The Biden-Trump Transition- Eric Gondella

Key takeaways from the first debate between Trump and Biden - Los Angeles  Times

With enough electoral votes in his column, President-Elect Joe Biden has already begun preparing to move into the White House. Him and his advisors have started forming a transition team and forming a COVID-19 task force. The shift begins despite President Trump’s lawsuits alleging that voter fraud took place in states that show him trailing the former VP. The effort has split the GOP, with some members of the president’s own party speaking out against it. Many election experts and pundits expect that his legal challenges are futile and unlikely to change the results. Several courts have already rejected the claims, citing insufficient evidence to prove any malfeasance. 

However, the General Services Administration, or GSA, a department of the executive branch responsible for officially launching the presidential transition, has refused to acknowledge the outcome of the election. Many legal experts say that there is no precedence for the current administration to stop an ongoing transition, and that doing so can hurt the country’s national security and safety. 
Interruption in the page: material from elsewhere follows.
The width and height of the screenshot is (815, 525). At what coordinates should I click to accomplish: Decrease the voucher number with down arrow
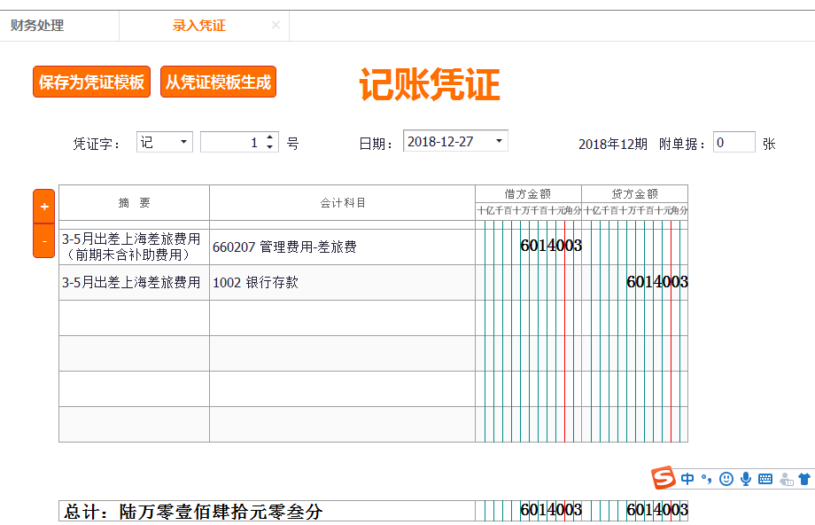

Before President-Elect Biden can receive briefings regarding matters of national security and affairs, he needs to have security clearance, which the GSA handles as well. Until they acknowledge the results of the election, Biden cannot begin to prepare actions concerning the military, COVID-19, or anything else which requires security clearance. The Biden campaign has threatened to take matters into their own hands by filing a lawsuit against the GSA, saying that delaying the transition delegitimizes the results of the election, and puts national security and lives at risk.  

For now, the President seems to be losing cases in the courts, and his staff is diminishing. Rudy Giuliani, the head of Trump’s legal team, has given up cases in Arizona and Wisconsin, and is exhausting all legal options in Pennsylvania and Georgia. 

Congress has set the deadline for states to certify their results on December 8th; after this date, the results will be isolated from legal challenges. All things considered, it is likely that Joseph R. Biden will be sworn in on January 20th.